Although each area is vitally important to safe and efficient drilling operations, the drill string including the downhole tools is the most important area; being at the point of impact, transmitting surface derived energy into bottom-hole torque and hole digging.
The drill string/subsurface assembly is composed primarily of a swivel, a kelly, drillpipe, a drill collar, and a bit. The swivel connects the rotating drill string to the drilling rig support system. It suspends the drill string, permits free rotation and serves as the means for drilling fluid circulation. Drilling fluid is circulated through the drill pipe and bit to cool the bit and assist in cuttings removal. The drilling fluid also serves to coat the open-hole to prevent cave-ins and prevent any reservoir fluids (oil, gas and water) encountered from rushing in.
The swivel connects to the kelly, which is usually either a square or hexagonal-sided pipe of about 43 feet long, that transmits the torque from the rotary table on the rig floor to the drill string causing the bit to turn and make hole. Drill pipe sections are connected to the kelly one at a time allowing the bit to work deeper and deeper in the hole.
The drill collar is a heavy-walled pipe which connects the drill bit to the drillpipe. Its weight puts pressure on the bit to keep it working at the bottom of the hole.
The drill bit is the primary downhole tool, cutting up formation as it rotates. Diamond bits are used for hard formations. However, tri-coned steel-teethed bits are most commonly used today.
Sometimes, geologists inspect the cuttings that are circulated to surface to identify and confirm the formation that is currently being drilled.
At various and defined intervals, the well may be logged by wireline service companies. Why is this done? Well logging tells the industry experts the formations they are in, the fluids present within the formation (including oil!) and the quality of the cement job. In some drilling operations, wells are logged as they are being drilled using sophisticated tools which continuously transmit vital downhole information to surface without having to cease hole-making.

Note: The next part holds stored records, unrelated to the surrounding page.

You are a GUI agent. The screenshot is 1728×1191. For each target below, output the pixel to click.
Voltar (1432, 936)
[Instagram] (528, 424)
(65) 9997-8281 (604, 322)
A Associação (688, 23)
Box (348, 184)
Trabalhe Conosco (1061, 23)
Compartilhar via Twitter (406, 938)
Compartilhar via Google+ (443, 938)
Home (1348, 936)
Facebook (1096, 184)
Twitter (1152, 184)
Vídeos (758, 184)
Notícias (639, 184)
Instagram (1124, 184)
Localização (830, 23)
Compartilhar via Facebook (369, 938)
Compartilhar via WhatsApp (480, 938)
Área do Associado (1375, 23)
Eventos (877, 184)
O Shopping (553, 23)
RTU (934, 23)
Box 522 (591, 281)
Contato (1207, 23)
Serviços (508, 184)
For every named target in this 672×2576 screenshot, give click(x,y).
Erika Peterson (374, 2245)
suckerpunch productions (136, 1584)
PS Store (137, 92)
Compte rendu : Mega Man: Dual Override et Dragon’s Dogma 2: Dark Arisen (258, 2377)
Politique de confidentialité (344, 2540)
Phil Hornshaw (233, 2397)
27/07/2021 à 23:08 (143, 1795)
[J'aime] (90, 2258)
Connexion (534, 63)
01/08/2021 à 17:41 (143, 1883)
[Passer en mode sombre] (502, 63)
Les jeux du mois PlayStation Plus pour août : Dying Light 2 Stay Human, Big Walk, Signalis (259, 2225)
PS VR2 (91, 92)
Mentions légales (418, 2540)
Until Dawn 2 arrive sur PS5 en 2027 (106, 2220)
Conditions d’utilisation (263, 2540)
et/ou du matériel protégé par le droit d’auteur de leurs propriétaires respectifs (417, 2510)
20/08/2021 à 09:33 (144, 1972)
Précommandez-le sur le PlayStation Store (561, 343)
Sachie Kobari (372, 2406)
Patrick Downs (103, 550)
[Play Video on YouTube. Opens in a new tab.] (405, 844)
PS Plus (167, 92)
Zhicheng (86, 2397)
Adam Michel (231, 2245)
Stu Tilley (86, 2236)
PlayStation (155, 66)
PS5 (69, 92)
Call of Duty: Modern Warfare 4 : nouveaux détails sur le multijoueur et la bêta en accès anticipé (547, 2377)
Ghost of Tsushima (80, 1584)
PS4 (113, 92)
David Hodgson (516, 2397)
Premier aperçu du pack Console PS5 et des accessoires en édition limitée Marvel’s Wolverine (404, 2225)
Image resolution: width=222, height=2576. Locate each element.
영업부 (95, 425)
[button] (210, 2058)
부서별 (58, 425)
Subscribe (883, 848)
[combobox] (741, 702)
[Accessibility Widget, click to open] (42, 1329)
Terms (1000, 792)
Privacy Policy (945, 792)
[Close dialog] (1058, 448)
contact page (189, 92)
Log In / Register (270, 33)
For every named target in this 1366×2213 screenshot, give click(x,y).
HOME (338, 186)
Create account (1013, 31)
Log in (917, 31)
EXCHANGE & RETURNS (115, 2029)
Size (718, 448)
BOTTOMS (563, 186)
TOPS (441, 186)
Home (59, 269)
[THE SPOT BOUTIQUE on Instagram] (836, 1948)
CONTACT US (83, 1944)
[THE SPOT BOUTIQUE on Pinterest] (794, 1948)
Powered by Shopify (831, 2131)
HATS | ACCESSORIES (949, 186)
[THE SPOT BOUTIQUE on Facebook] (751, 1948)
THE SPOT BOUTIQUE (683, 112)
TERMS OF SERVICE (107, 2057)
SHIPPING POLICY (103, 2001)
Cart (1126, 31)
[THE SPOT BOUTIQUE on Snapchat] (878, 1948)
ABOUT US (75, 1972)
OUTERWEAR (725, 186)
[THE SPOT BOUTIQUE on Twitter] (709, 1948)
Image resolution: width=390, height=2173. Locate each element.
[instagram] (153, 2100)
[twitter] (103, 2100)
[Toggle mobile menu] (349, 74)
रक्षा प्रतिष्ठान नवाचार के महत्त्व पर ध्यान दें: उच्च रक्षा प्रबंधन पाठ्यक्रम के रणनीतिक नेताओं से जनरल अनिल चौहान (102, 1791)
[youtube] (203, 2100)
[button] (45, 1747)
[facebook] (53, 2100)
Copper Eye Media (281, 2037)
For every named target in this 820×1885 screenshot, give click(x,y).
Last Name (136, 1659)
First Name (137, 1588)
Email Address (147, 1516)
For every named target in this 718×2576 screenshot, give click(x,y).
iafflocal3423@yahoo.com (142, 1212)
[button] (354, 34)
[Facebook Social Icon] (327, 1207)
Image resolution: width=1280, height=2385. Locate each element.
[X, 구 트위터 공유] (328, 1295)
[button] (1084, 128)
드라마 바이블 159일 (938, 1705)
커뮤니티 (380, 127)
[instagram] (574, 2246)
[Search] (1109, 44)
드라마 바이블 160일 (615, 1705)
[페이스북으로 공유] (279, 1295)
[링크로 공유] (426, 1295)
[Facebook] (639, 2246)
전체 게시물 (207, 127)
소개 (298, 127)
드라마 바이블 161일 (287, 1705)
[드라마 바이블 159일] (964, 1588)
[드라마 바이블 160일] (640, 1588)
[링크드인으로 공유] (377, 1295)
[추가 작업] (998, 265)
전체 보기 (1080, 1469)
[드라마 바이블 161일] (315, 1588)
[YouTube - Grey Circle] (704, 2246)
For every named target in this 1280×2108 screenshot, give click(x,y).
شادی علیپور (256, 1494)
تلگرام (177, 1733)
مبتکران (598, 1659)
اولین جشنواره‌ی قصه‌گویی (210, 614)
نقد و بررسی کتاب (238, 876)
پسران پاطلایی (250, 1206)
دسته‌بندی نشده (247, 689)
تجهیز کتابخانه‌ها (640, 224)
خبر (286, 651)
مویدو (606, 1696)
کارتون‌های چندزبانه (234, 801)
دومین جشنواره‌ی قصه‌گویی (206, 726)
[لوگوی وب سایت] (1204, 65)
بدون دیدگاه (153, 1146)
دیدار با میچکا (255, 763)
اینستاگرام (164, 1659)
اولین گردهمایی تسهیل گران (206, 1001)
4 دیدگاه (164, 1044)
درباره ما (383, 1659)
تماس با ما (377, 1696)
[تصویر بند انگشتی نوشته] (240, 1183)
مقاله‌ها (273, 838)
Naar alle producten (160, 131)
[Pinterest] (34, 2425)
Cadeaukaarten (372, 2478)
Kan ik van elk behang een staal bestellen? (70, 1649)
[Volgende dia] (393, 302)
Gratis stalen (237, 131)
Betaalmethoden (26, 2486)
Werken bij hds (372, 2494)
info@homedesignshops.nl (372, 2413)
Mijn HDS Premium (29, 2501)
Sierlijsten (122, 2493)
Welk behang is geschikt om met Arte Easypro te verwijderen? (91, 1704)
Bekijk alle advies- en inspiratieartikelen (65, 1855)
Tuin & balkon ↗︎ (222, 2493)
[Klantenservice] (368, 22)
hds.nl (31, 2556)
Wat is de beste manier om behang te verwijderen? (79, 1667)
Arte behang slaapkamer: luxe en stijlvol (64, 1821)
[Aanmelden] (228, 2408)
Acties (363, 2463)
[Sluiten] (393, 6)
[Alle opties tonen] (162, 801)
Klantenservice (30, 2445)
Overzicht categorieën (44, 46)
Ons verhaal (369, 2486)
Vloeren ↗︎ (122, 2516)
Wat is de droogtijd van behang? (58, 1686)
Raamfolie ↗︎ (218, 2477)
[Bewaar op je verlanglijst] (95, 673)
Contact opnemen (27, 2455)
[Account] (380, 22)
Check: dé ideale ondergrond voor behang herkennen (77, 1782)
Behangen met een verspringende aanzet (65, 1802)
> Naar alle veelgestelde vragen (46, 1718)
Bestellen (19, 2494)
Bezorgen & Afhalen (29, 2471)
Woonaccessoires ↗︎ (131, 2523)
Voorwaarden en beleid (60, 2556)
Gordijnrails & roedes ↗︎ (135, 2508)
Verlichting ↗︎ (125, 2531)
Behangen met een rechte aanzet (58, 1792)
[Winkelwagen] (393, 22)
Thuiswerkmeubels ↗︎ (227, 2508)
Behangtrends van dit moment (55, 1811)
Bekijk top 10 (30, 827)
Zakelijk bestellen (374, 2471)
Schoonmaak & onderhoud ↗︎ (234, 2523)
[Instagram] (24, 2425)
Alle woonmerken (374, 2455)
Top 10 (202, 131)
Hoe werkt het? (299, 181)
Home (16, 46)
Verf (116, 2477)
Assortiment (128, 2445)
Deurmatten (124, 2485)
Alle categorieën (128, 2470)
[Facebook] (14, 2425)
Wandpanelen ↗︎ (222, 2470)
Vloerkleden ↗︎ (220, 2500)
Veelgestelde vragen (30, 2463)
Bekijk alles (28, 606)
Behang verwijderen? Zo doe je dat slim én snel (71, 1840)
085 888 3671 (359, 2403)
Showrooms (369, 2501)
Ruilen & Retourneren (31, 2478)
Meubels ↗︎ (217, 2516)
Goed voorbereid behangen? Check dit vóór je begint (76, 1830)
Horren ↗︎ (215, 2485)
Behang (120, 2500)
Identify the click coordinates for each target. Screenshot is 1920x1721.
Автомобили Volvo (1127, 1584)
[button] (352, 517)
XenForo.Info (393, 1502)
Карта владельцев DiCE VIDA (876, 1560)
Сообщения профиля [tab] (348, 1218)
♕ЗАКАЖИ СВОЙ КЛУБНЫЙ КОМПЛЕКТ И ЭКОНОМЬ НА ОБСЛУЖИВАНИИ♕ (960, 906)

Metal pipe called surface casing is inserted into the well once the drillpipe is removed, and is cemented to the earth by cementing service companies. Cement is pumped and circulated within the well to permanently affix the pipe to the earth. This provides support, and limits communication between the surface and the subsurface to just that space inside of the pipe.
Subsequent drilling punctures the bottom of the recently placed cement sheath and continues down to the objective depth. To drill deeper, the rig crew performs the seemingly routine act of ceasing rotary table rotation and mud circulation, lifting the drill string, setting it on slips at the rig floor, breaking the joint between the kelly and the topmost drillpipe with tongs, screwing on an additional length of drillpipe at the kelly, lifting the string again, removing the slips, lowering the string downhole, and reestablishing mud circulation and rotary table rotation.
Intermediate casing might be run in hole and cemented, too, depending on well design criteria and formation characteristics. When the total depth is reached a final cement job is conducted to either plug the well back up because no significant hydrocarbon was found, or to secure the production casing string in place for future completion and production.
The drilling contractor rigs down and moves off of the drilling location and heads on to the next assignment.